**Work order:** Lines from the one containing "The height and" to the end of the records, both ends included and exactly as written, are the whole answer, and no pictures go in it.

**Data for review:**
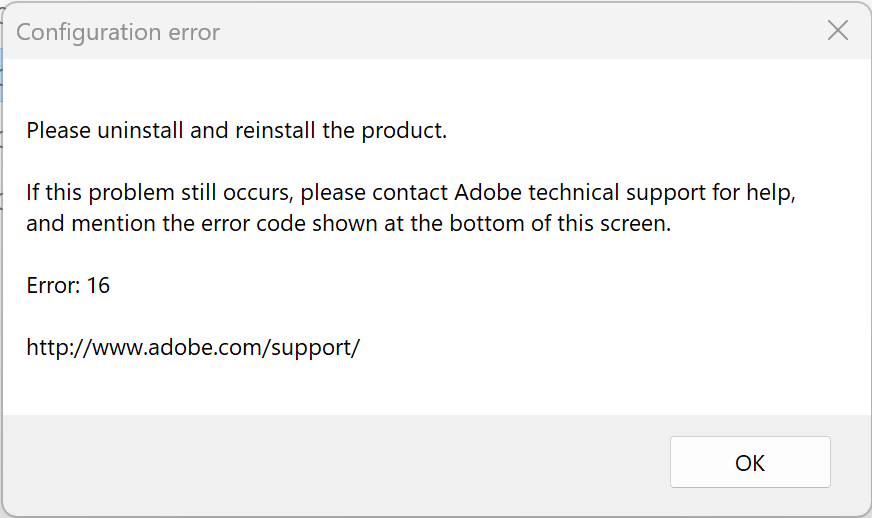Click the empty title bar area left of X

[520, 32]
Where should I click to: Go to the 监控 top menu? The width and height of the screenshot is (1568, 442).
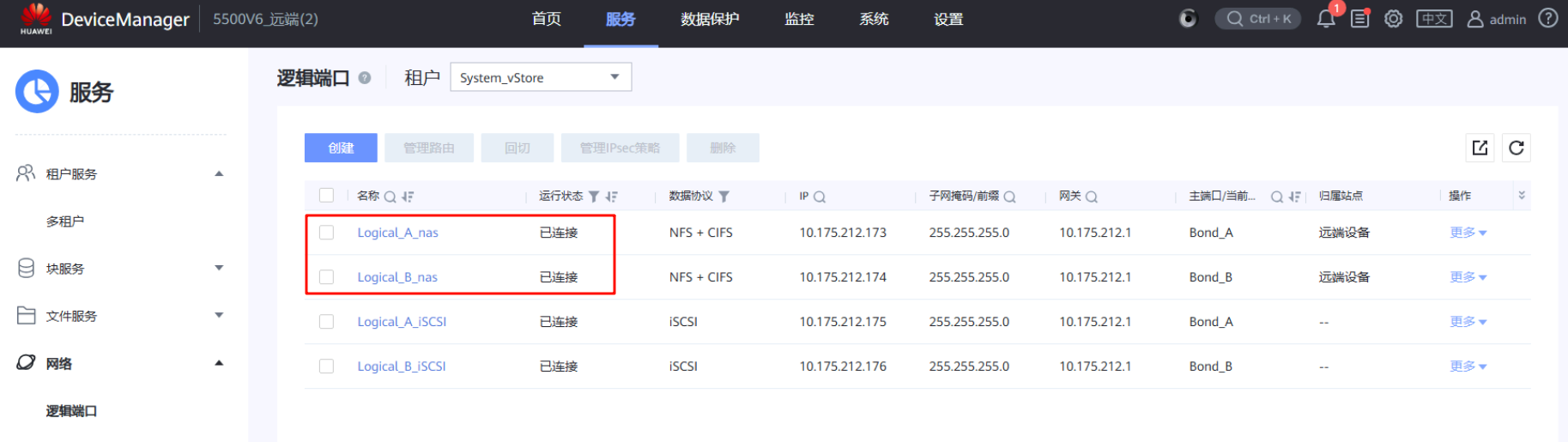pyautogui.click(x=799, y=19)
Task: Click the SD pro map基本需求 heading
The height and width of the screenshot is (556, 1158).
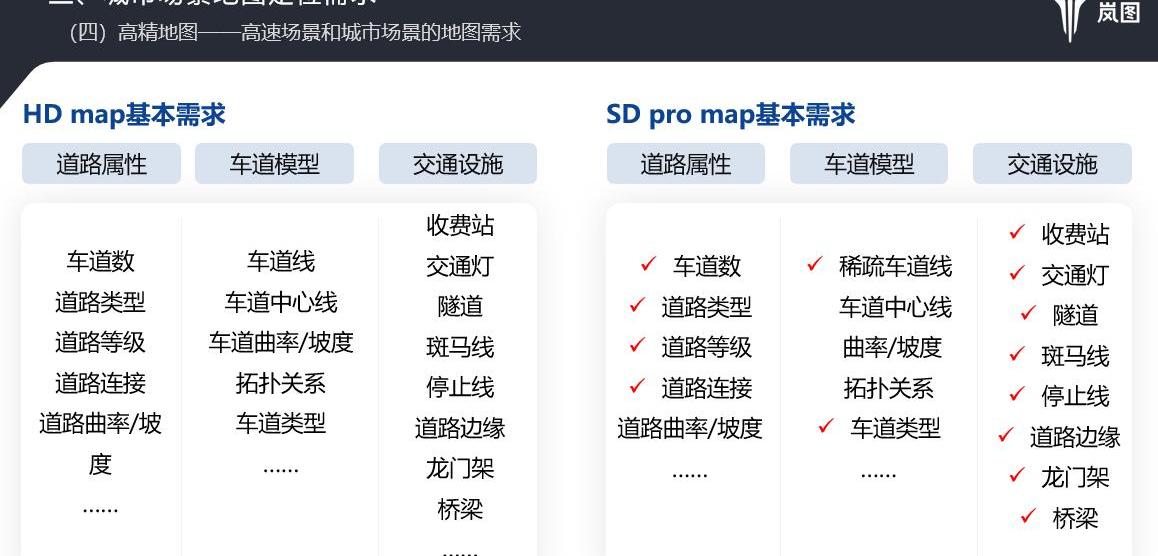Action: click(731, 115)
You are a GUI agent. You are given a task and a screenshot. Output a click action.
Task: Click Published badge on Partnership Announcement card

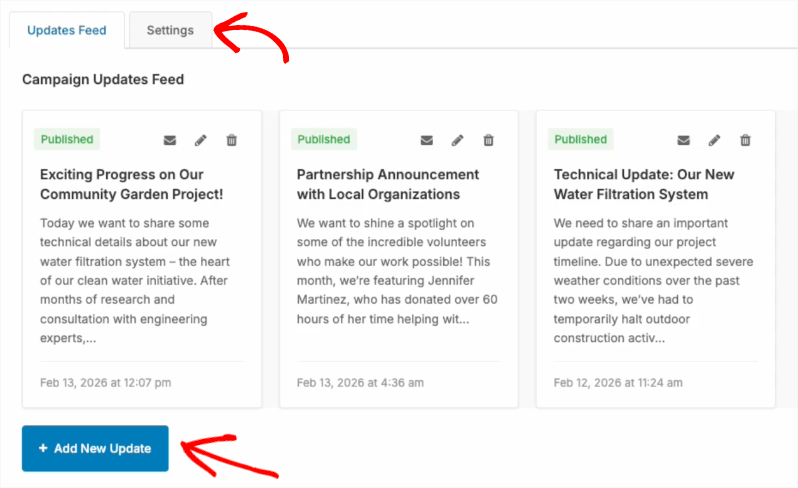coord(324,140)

**Task answer:**
The height and width of the screenshot is (556, 1158).
Action: click(731, 115)
You are a GUI agent. You are given a task and a screenshot. Output a click action.
Task: Click Published badge on Partnership Announcement card

coord(324,140)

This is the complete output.